▸ Raw data
[Start of section]

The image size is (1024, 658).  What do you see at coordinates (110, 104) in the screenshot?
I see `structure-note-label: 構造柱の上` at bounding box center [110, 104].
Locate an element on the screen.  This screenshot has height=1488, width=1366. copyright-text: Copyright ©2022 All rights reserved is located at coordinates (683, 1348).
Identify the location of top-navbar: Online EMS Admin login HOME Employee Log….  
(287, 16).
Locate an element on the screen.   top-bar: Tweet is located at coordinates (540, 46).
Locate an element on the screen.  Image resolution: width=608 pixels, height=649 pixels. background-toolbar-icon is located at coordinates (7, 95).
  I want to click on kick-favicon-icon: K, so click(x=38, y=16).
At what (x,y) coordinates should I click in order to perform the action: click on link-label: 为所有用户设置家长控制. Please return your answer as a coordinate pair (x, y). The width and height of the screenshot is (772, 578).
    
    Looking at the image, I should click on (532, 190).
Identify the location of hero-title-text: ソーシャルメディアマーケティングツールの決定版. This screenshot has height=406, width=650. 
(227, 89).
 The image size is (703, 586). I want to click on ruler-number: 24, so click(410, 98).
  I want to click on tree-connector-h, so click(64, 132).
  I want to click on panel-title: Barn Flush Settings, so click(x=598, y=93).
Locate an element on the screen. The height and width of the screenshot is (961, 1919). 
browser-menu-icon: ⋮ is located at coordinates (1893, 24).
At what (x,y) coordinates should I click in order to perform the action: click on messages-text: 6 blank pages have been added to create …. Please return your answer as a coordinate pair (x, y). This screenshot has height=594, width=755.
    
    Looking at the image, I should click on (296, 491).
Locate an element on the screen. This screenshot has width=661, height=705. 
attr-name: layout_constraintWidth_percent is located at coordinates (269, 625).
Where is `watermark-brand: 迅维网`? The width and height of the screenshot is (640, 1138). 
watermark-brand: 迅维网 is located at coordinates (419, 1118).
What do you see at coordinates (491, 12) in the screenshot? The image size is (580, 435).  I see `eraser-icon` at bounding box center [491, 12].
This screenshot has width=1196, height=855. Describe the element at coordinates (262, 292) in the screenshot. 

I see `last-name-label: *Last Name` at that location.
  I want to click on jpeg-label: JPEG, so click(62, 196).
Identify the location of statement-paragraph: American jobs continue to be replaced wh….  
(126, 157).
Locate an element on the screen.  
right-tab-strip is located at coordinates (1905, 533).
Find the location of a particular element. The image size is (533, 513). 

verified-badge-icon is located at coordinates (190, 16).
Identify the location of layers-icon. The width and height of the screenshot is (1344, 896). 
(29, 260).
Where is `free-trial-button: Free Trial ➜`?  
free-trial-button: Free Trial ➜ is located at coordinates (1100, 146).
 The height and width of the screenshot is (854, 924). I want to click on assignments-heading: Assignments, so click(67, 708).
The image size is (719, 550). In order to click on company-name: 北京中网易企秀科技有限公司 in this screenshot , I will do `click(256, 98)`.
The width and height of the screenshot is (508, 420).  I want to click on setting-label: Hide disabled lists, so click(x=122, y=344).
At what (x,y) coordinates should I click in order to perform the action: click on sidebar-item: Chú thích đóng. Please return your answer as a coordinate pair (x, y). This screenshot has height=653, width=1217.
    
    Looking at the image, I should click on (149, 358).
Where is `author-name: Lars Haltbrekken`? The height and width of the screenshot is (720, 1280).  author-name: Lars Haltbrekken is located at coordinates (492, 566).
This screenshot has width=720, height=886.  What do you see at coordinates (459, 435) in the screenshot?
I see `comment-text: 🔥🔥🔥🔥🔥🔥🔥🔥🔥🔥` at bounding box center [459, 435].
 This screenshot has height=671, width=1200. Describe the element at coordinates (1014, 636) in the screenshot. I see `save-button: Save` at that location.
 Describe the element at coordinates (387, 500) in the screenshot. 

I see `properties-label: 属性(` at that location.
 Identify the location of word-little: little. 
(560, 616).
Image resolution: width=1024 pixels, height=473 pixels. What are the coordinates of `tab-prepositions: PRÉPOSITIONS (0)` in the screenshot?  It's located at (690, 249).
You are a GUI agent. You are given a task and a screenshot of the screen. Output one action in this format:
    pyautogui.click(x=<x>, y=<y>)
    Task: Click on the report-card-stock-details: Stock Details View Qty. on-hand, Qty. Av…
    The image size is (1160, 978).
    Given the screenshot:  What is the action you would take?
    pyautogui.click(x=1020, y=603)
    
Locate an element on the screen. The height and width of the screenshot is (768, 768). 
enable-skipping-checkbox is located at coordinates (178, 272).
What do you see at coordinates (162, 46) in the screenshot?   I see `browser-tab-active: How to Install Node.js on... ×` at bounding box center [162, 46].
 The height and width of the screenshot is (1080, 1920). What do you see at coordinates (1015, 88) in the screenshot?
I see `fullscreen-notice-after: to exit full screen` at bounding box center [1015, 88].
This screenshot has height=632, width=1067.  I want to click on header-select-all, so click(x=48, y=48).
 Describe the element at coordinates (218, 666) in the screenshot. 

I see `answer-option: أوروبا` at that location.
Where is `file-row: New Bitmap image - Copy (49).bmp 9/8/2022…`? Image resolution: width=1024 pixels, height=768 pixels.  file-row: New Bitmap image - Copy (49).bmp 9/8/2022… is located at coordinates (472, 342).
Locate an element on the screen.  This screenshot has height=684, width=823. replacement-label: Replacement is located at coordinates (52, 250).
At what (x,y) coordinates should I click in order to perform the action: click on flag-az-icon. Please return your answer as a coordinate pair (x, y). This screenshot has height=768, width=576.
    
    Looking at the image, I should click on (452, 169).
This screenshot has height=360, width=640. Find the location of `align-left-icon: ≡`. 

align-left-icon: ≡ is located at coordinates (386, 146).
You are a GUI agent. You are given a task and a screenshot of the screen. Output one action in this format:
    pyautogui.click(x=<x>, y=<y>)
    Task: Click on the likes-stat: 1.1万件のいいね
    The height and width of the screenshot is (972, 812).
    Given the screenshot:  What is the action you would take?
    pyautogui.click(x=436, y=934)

[End of section]

▸ Job item
Convert the data above into a Markdown table with a Row column holding a running number and a Line column holding each line, and leave out blank lines.

▸ Result of this exercise
| Row | Line |
|---|---|
| 1 | The image size is (1024, 658).  What do you see at coordinates (110, 104) in the screenshot? |
| 2 | I see `structure-note-label: 構造柱の上` at bounding box center [110, 104]. |
| 3 | Locate an element on the screen.  This screenshot has height=1488, width=1366. copyright-text: Copyright ©2022 All rights reserved is located at coordinates (683, 1348). |
| 4 | Identify the location of top-navbar: Online EMS Admin login HOME Employee Log….   |
| 5 | (287, 16). |
| 6 | Locate an element on the screen.   top-bar: Tweet is located at coordinates (540, 46). |
| 7 | Locate an element on the screen.  Image resolution: width=608 pixels, height=649 pixels. background-toolbar-icon is located at coordinates (7, 95). |
| 8 |   I want to click on kick-favicon-icon: K, so click(x=38, y=16). |
| 9 | At what (x,y) coordinates should I click in order to perform the action: click on link-label: 为所有用户设置家长控制. Please return your answer as a coordinate pair (x, y). The width and height of the screenshot is (772, 578). |
| 10 |     Looking at the image, I should click on (532, 190). |
| 11 | Identify the location of hero-title-text: ソーシャルメディアマーケティングツールの決定版. This screenshot has height=406, width=650.  |
| 12 | (227, 89). |
| 13 |  The image size is (703, 586). I want to click on ruler-number: 24, so click(410, 98). |
| 14 |   I want to click on tree-connector-h, so click(64, 132). |
| 15 |   I want to click on panel-title: Barn Flush Settings, so click(x=598, y=93). |
| 16 | Locate an element on the screen. The height and width of the screenshot is (961, 1919).  |
| 17 | browser-menu-icon: ⋮ is located at coordinates (1893, 24). |
| 18 | At what (x,y) coordinates should I click in order to perform the action: click on messages-text: 6 blank pages have been added to create …. Please return your answer as a coordinate pair (x, y). This screenshot has height=594, width=755. |
| 19 |     Looking at the image, I should click on (296, 491). |
| 20 | Locate an element on the screen. This screenshot has width=661, height=705.  |
| 21 | attr-name: layout_constraintWidth_percent is located at coordinates (269, 625). |
| 22 | Where is `watermark-brand: 迅维网`? The width and height of the screenshot is (640, 1138).  |
| 23 | watermark-brand: 迅维网 is located at coordinates (419, 1118). |
| 24 | What do you see at coordinates (491, 12) in the screenshot? The image size is (580, 435).  I see `eraser-icon` at bounding box center [491, 12]. |
| 25 | This screenshot has width=1196, height=855. Describe the element at coordinates (262, 292) in the screenshot.  |
| 26 | I see `last-name-label: *Last Name` at that location. |
| 27 |   I want to click on jpeg-label: JPEG, so click(62, 196). |
| 28 | Identify the location of statement-paragraph: American jobs continue to be replaced wh….   |
| 29 | (126, 157). |
| 30 | Locate an element on the screen.   |
| 31 | right-tab-strip is located at coordinates (1905, 533). |
| 32 | Find the location of a particular element. The image size is (533, 513).  |
| 33 | verified-badge-icon is located at coordinates (190, 16). |
| 34 | Identify the location of layers-icon. The width and height of the screenshot is (1344, 896).  |
| 35 | (29, 260). |
| 36 | Where is `free-trial-button: Free Trial ➜`?   |
| 37 | free-trial-button: Free Trial ➜ is located at coordinates (1100, 146). |
| 38 |  The height and width of the screenshot is (854, 924). I want to click on assignments-heading: Assignments, so click(67, 708). |
| 39 | The image size is (719, 550). In order to click on company-name: 北京中网易企秀科技有限公司 in this screenshot , I will do `click(256, 98)`. |
| 40 | The width and height of the screenshot is (508, 420).  I want to click on setting-label: Hide disabled lists, so click(x=122, y=344). |
| 41 | At what (x,y) coordinates should I click in order to perform the action: click on sidebar-item: Chú thích đóng. Please return your answer as a coordinate pair (x, y). This screenshot has height=653, width=1217. |
| 42 |     Looking at the image, I should click on (149, 358). |
| 43 | Where is `author-name: Lars Haltbrekken`? The height and width of the screenshot is (720, 1280).  author-name: Lars Haltbrekken is located at coordinates (492, 566). |
| 44 | This screenshot has width=720, height=886.  What do you see at coordinates (459, 435) in the screenshot? |
| 45 | I see `comment-text: 🔥🔥🔥🔥🔥🔥🔥🔥🔥🔥` at bounding box center [459, 435]. |
| 46 |  This screenshot has height=671, width=1200. Describe the element at coordinates (1014, 636) in the screenshot. I see `save-button: Save` at that location. |
| 47 |  Describe the element at coordinates (387, 500) in the screenshot.  |
| 48 | I see `properties-label: 属性(` at that location. |
| 49 |  Identify the location of word-little: little.  |
| 50 | (560, 616). |
| 51 | Image resolution: width=1024 pixels, height=473 pixels. What are the coordinates of `tab-prepositions: PRÉPOSITIONS (0)` in the screenshot?  It's located at (690, 249). |
| 52 | You are a GUI agent. You are given a task and a screenshot of the screen. Output one action in this format: |
| 53 |     pyautogui.click(x=<x>, y=<y>) |
| 54 |     Task: Click on the report-card-stock-details: Stock Details View Qty. on-hand, Qty. Av… |
| 55 |     The image size is (1160, 978). |
| 56 |     Given the screenshot:  What is the action you would take? |
| 57 |     pyautogui.click(x=1020, y=603) |
| 58 | Locate an element on the screen. The height and width of the screenshot is (768, 768).  |
| 59 | enable-skipping-checkbox is located at coordinates (178, 272). |
| 60 | What do you see at coordinates (162, 46) in the screenshot?   I see `browser-tab-active: How to Install Node.js on... ×` at bounding box center [162, 46]. |
| 61 |  The height and width of the screenshot is (1080, 1920). What do you see at coordinates (1015, 88) in the screenshot? |
| 62 | I see `fullscreen-notice-after: to exit full screen` at bounding box center [1015, 88]. |
| 63 | This screenshot has height=632, width=1067.  I want to click on header-select-all, so click(x=48, y=48). |
| 64 |  Describe the element at coordinates (218, 666) in the screenshot.  |
| 65 | I see `answer-option: أوروبا` at that location. |
| 66 | Where is `file-row: New Bitmap image - Copy (49).bmp 9/8/2022…`? Image resolution: width=1024 pixels, height=768 pixels.  file-row: New Bitmap image - Copy (49).bmp 9/8/2022… is located at coordinates (472, 342). |
| 67 | Locate an element on the screen.  This screenshot has height=684, width=823. replacement-label: Replacement is located at coordinates (52, 250). |
| 68 | At what (x,y) coordinates should I click in order to perform the action: click on flag-az-icon. Please return your answer as a coordinate pair (x, y). This screenshot has height=768, width=576. |
| 69 |     Looking at the image, I should click on (452, 169). |
| 70 | This screenshot has height=360, width=640. Find the location of `align-left-icon: ≡`.  |
| 71 | align-left-icon: ≡ is located at coordinates (386, 146). |
| 72 | You are a GUI agent. You are given a task and a screenshot of the screen. Output one action in this format: |
| 73 |     pyautogui.click(x=<x>, y=<y>) |
| 74 |     Task: Click on the likes-stat: 1.1万件のいいね |
| 75 |     The height and width of the screenshot is (972, 812). |
| 76 |     Given the screenshot:  What is the action you would take? |
| 77 |     pyautogui.click(x=436, y=934) |